Research Article: “It’s not a time spent issue, it’s a ‘what have you spent your time doing?’ issue…” A qualitative study of UK patient opinions and expectations for implementation of Point of Care Tests for sexually transmitted infections and antimicrobial resistance

Date Published: April 16, 2019

Publisher: Public Library of Science

Author(s): Sebastian S. Fuller, Agata Pacho, Claire E. Broad, Achyuta V. Nori, Emma M. Harding-Esch, Syed Tariq Sadiq, Jerome T Galea.


Sexually transmitted infections (STIs) continue to be a major public health concern in the United Kingdom (UK). Epidemiological models have shown that narrowing the time between STI diagnosis and treatment may reduce the population burden of infection, and rapid, accurate point-of-care tests (POCTs) have potential for increasing correct treatment and mitigating the spread of antimicrobial resistance (AMR). We developed the Precise social science programme to incorporate clinician and patient opinions on potential designs and implementation of new POCTs for multiple STIs and AMR detection. We conducted qualitative research, consisting of informal interviews with clinicians and semi-structured in-depth interviews with patients, in six sexual health clinics in the UK. Interviews with clinicians focused on how the new POCTs would likely be implemented into clinical care; these new clinical pathways were then posed to patients in in-depth interviews. Patient interviews showed acceptability of POCTs, however, willingness to wait in clinic for test results depended on the context of patients’ sexual healthcare seeking. Patients reporting frequent healthcare visits often based their expectations and opinions of services and POCTs on previous visits. Patients’ suggestions for implementation of POCTs included provision of information on service changes and targeting tests to patients concerned they are infected. Our data suggests that patients may accept new POCT pathways if they are given information on these changes prior to attending services and to consider implementing POCTs among patients who are anxious about their infection status and/or who are experiencing symptoms.

Partial Text

Sexually transmitted infections (STIs) continue to be a major public health concern in the UK, with approximately 420,000 diagnoses made in England alone in 2017 [1]. Young people continue to bear the burden of STIs in the UK; diagnoses among 15–24 year-olds are twice as high in men and seven times as high in women compared to other age groups [1]. Diagnoses of Chlamydia trachomatis (CT) and Neisseria gonorrhoeae (NG) infections continue to be the most common STI diagnoses among men-who-have-sex-with-men (MSM) [1]. Other curable STIs, such as Mycoplasma genitalium (MG), have not traditionally been routinely tested for in National Health Service (NHS) sexual health clinics (SHCs) as there is limited provision of accurate, molecular based testing for MG, despite evidence of this infection causing onward health consequences such as endometritis, cervicitis, pre-term birth and pelvic inflammatory disease in women [2,3].

We planned qualitative research consisting of informal interviews with clinicians and semi-structured in-depth interviews with patients in six SHCs in the UK. Two data collection stages were planned with a year of analysis between them; we hypothesised that this would allow for iterative adaption of our topic guides to include new areas of enquiry following our mid-term analysis.

Six clinics across UK participated: London (n = 3), Devon, Yorkshire, and Eastern Scotland. London SHCs included two central London locations, including one associated with implementation of novel testing pathways and modern designs to encourage patient attendance. A total of 148 patients agreed to be contacted by the research team for an interview, of which 63 patients (42.6%) completed an interview. Identification of potentially eligible patients was conducted in different ways by members of the healthcare team in each of the six clinics (e.g., some patients were invited before eligibility screening and then asked eligibility questions, whereas others did the opposite), and so we cannot provide meaningful data on patients who declined to provide contact information to the study team.
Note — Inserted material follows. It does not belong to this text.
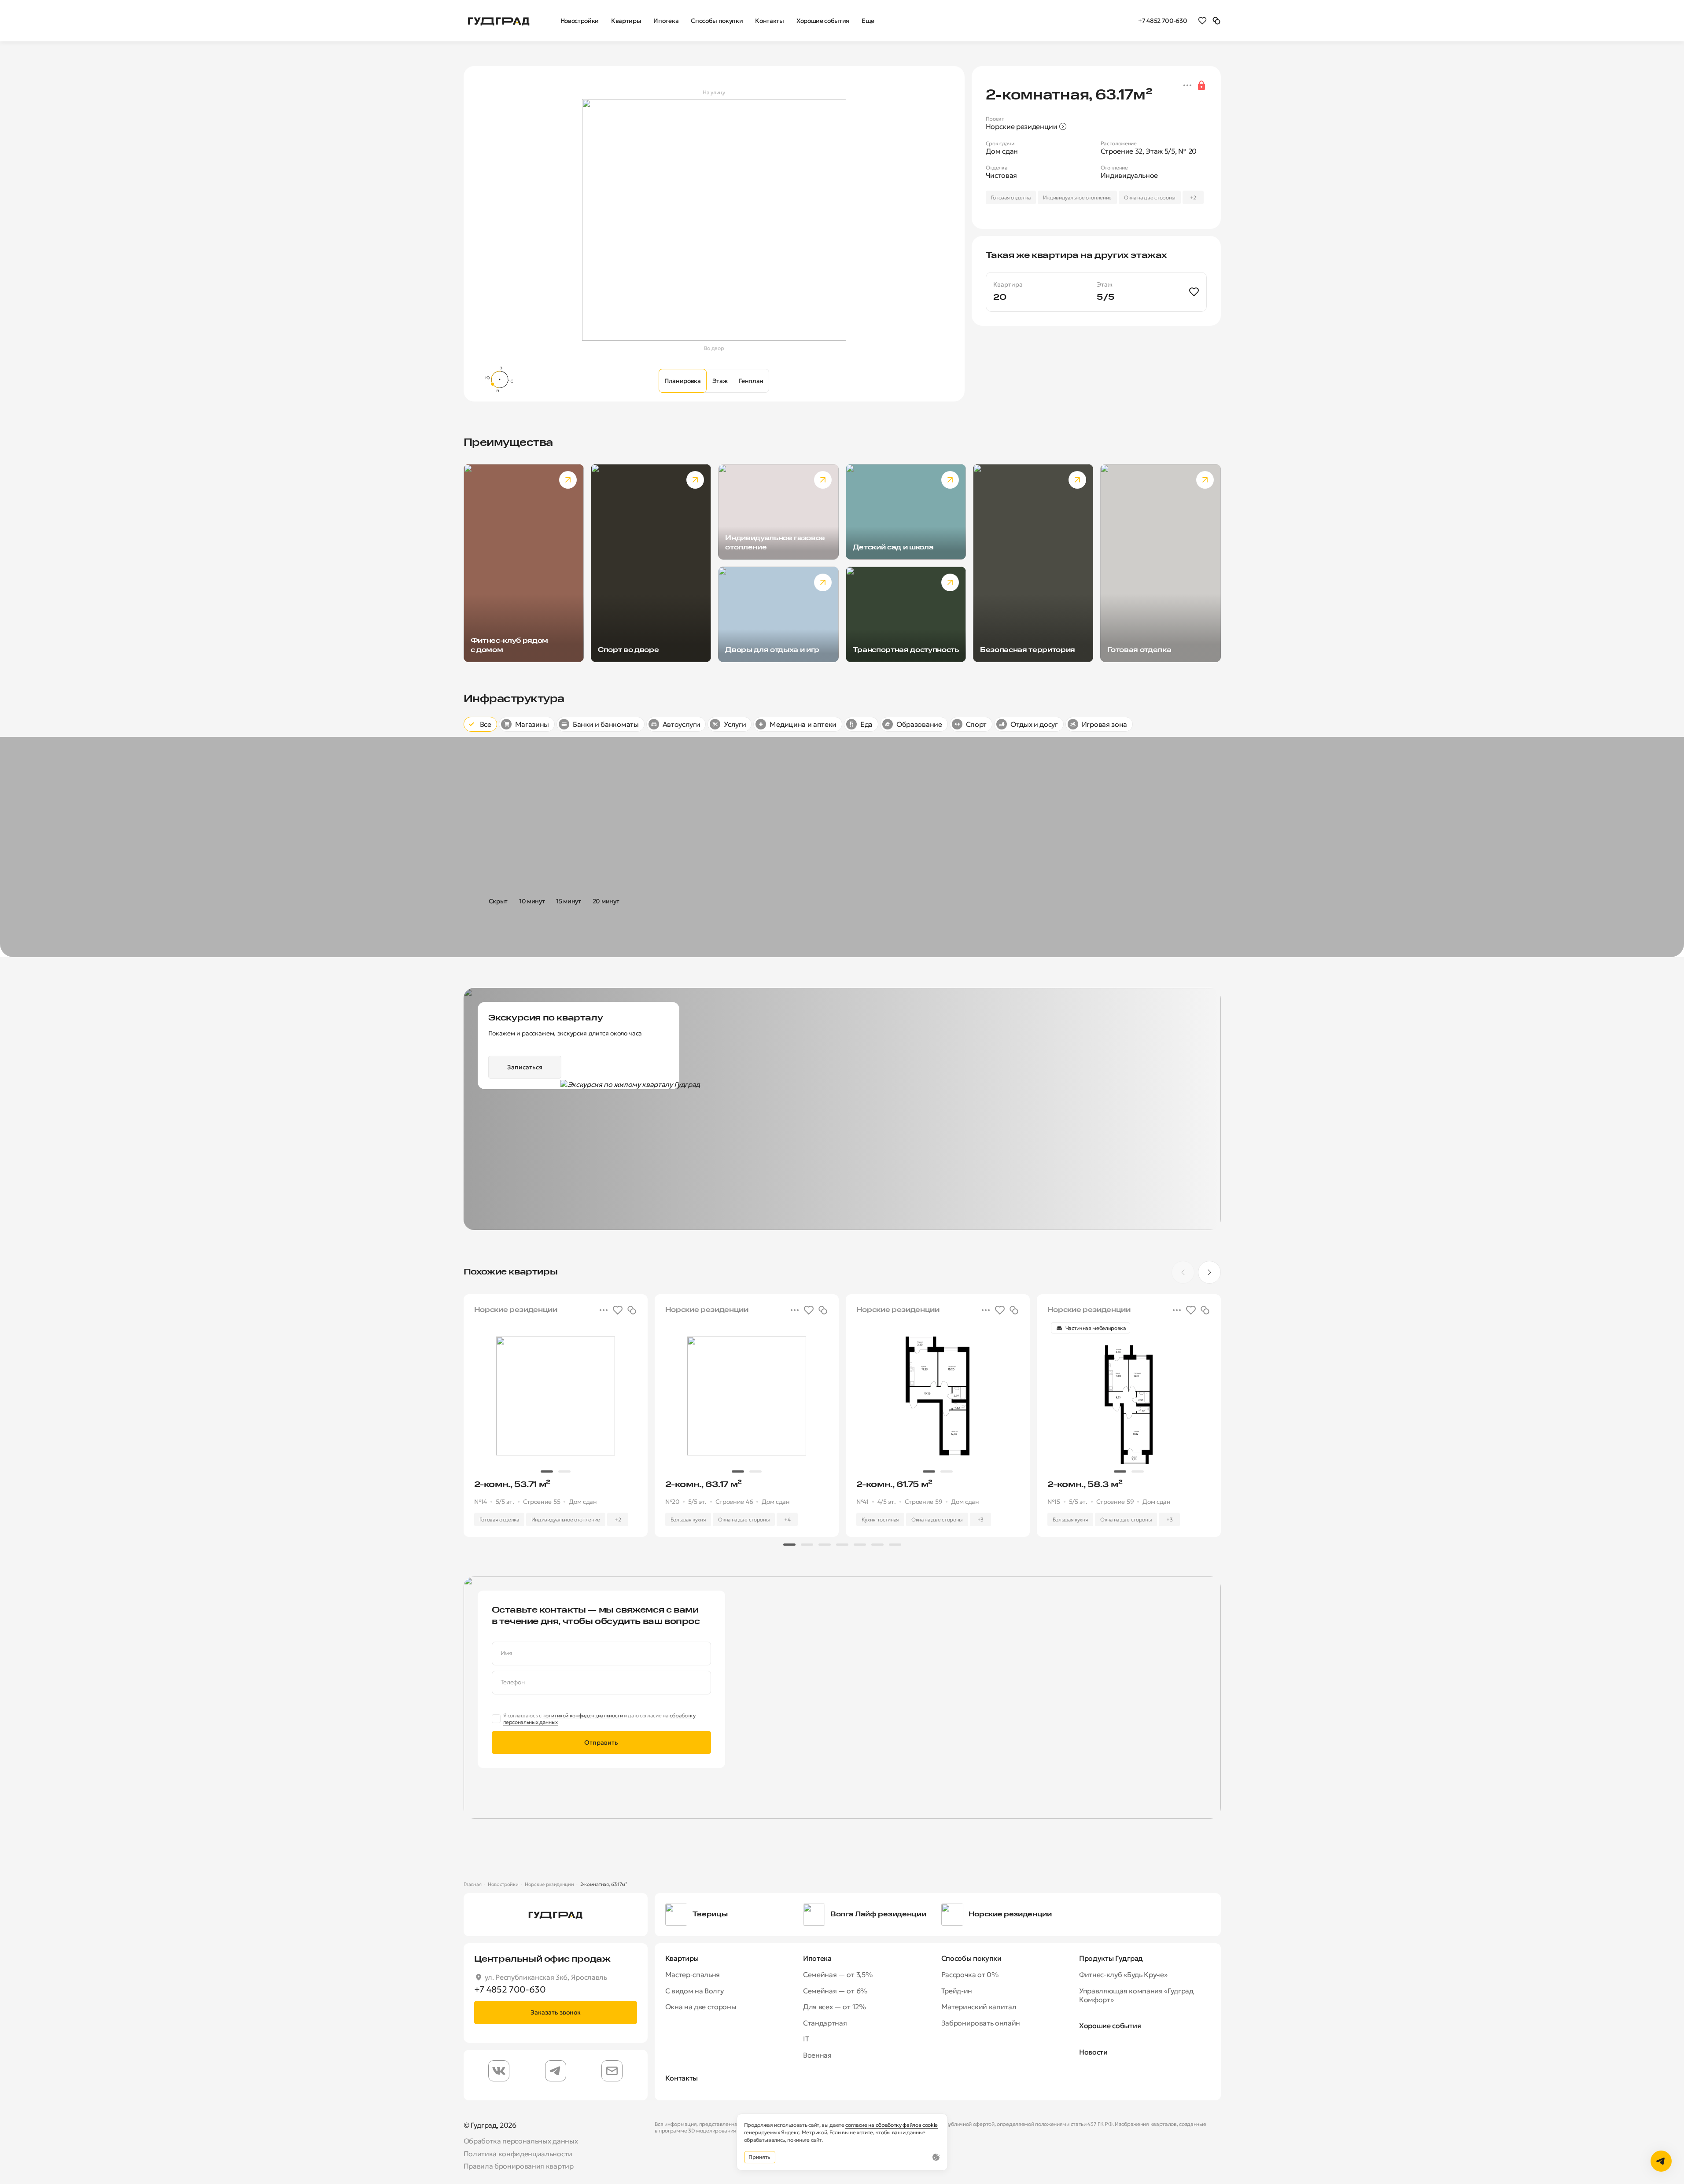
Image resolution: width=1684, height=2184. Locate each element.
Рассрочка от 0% (970, 1974)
Our study shows patients’ willingness to wait in clinic was often dependent on their self-assessed risk for infection. Insight into patients’ priorities for care, and their suggestions that specific, directed messaging may allow acceptability of various changes related to adoption of NAAT-based POCTs in SHCs gives concrete guidance for implementation of these tests. In particular, patients recommended targeting tests to those that are concerned they are infected and giving patients a choice to either wait for the results in the clinic, or return later that day for their results. Adhering to these suggestions for NAAT-based POCT implementation may lead to good acceptability of new clinical pathways for these diagnostics. We recommend further research when these tests are made available, to test these theories in practice.